Deklarasyon gereği ilkelerde mutabakat oluşmasıyla birlikte PKK'nın Türkiye Cumhuriyeti'ne karşı yaklaşık kırk yıldır yürüttüğü silahlı olan mücadeleyi sonlandırmak ve yeni dönemin ruhuna uygun siyasal ve toplumsal strateji ve taktiklerini belirlemek için bir kongre yapmalarını gerekli ve tarihi görmekteyim.
Umarım ilkesel mutabakata en kısa sürede varıp Parlamento üyeleri ve İzleme Heyetinden teşkil edilen bir hakikat ve yüzleşme komisyonundan geçerek, bu kongreyi başarıyla realize etme durumunu yaşarız. Bu kongremizle birlikte artık yeni bir dönem başlamaktadır.''
Önder, "Bu yeni dönemde, Türkiye Cumhuriyeti dahilinde özgür ve eşit anayasal yurttaşlık temelinde demokratik kimlik sahibi demokratik toplum olarak, barış içinde ve kardeşçe yaşama sürecine giriyoruz" ifadesini paylaştı.
Ortadoğu üzerindeki emellerinden vazgeçmeyen emperyalist güçlerin yol açtığı son zorbalığın DAEŞ görüntüsünde ortaya çıktığı belirtilen mesajda,"Özgürlüğe kanat çırpan kadınlar ve gençler ekonomik, sosyal, siyasal ve güvenlik alanlarında özgürlük ve eşitlik mücadelesinde en aktif bir biçimde yer almaya ve başarmaya" davet edildi.

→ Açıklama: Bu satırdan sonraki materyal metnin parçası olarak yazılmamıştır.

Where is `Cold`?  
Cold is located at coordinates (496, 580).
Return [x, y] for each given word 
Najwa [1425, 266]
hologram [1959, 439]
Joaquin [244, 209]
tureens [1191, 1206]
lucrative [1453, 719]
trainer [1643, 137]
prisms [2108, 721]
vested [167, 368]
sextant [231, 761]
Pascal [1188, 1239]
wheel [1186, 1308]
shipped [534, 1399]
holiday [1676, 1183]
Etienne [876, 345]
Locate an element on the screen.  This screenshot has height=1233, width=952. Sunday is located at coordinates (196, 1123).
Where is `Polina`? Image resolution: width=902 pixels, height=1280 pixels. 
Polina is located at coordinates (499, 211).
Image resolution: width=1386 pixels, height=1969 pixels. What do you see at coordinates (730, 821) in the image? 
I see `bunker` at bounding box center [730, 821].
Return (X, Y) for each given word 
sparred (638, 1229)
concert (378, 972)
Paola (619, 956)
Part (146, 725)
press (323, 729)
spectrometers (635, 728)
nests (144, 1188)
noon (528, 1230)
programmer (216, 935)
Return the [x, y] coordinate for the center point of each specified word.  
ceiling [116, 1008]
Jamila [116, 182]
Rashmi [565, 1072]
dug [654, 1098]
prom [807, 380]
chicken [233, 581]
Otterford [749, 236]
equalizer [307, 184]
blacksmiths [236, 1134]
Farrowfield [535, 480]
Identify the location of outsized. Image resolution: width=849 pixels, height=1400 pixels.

Mesajda, "Hem bölgemiz için hem de uluslararası dünya için büyük anlamı olan Kobani direnişini ve zaferini selamlıyorum. Bu temelde gelişen 'Eşme ruhunu' halklarımız arasında yeni tarihin sembolü olarak selamlıyorum. Yukarıda belirlemeye çalıştığım tüm bu saptamalar tek cümleyle tarihimizin ve güncelliğimizin toplum olarak yeniden revizyonu, restorasyonu ve yeniden inşası için değerli bir çağrıdır. Tekrar bu tarihi nevruzun şahsınızda tüm insanlık için büyük hayırlara vesile olması dileğiyle selamlıyorum. Yaşasın nevruz, yaşasın halkların kardeşliği."